NIK przypomina, że pełnomocnik rządu przedstawił wstępną listę priorytetów przewodnictwa w Radzie UE. Opracował także roboczy kalendarz spotkań, które odbędą się w ramach polskiej prezydencji. Powołał pięć zespołów, które mają pełnić rolę zaplecza doradczego: zespół ds. budżetu, zespół ds. promocji i kultury, zespół zarządzania zasobami ludzkimi, zespół logistyki i bezpieczeństwa oraz zespół ds. programowych prezydencji. NIK pozytywnie ocenia również istnienie specjalnego korpusu prezydencji, w skład którego wchodzi ok. 1200 urzędników. W raporcie zaznaczono, że w przygotowaniu urzędników do pracy pomaga system szkoleń, staży i wizyt studyjnych, opracowany przez pełnomocnika rządu. Wdrożono też komputerowy projekt fiszek programowych. Zawiera on stanowiska - także negocjacyjne - Polski we wszystkich istotnych dla prezydencji kwestiach. Ma to umożliwić błyskawiczne docieranie podczas obrad poszczególnych gremiów Rady UE do najważniejszych informacji dotyczących omawianej sprawy i stanowiska polskiej prezydencji.
NIK zauważa jednak, że projekt fiszek wdrażany jest z opóźnieniem i rekomenduje rządowi dołożenie starań, aby zdążyć z opracowaniem wszystkich ważnych informacji i wprowadzeniem ich do systemu komputerowego. NIK zwraca także uwagę, że doprecyzowania wymaga rola premiera w trakcie sprawowania przez Polskę przewodnictwa w Radzie UE, gdyż zmieniła się ona po wejściu w życie Traktatu Lizbońskiego.
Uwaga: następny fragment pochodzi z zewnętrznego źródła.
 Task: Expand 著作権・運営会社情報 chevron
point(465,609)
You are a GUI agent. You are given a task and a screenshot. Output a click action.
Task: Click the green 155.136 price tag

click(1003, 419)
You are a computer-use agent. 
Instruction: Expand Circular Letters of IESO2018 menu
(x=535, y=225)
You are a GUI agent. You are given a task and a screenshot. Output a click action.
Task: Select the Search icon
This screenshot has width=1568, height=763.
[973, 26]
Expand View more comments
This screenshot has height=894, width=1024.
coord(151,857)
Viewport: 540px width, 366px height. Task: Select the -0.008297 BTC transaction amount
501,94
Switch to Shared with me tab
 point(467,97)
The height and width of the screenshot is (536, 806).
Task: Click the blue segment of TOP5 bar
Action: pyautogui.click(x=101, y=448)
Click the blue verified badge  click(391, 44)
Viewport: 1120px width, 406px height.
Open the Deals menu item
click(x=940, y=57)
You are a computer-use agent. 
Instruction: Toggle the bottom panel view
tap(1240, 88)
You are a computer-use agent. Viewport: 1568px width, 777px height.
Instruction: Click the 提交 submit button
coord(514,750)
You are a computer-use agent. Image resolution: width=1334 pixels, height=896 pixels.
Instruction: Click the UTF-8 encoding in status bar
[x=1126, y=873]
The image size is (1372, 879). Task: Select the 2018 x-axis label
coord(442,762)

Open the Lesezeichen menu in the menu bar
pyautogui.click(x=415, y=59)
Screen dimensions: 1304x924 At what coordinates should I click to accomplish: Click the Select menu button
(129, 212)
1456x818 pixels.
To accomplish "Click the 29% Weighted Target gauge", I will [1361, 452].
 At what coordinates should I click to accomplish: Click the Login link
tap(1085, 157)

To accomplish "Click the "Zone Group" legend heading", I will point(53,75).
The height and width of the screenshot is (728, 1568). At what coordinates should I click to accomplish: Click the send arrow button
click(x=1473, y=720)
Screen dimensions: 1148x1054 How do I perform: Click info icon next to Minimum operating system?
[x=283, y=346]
Niepokój kontrolerów wzbudza rotacja kadr w urzędniczym korpusie prezydencji. Tylko w ciągu jednego roku (od sierpnia 2009 do sierpnia 2010) wymieniło się tam prawie 30 proc. pracowników. Izba rekomenduje opracowanie systemu motywacyjno-lojalnościowego dla członków korpusu, m.in. zasad podziału pieniędzy na dodatki motywacyjne, czego do momentu zakończenia kontroli pory nie uczyniono.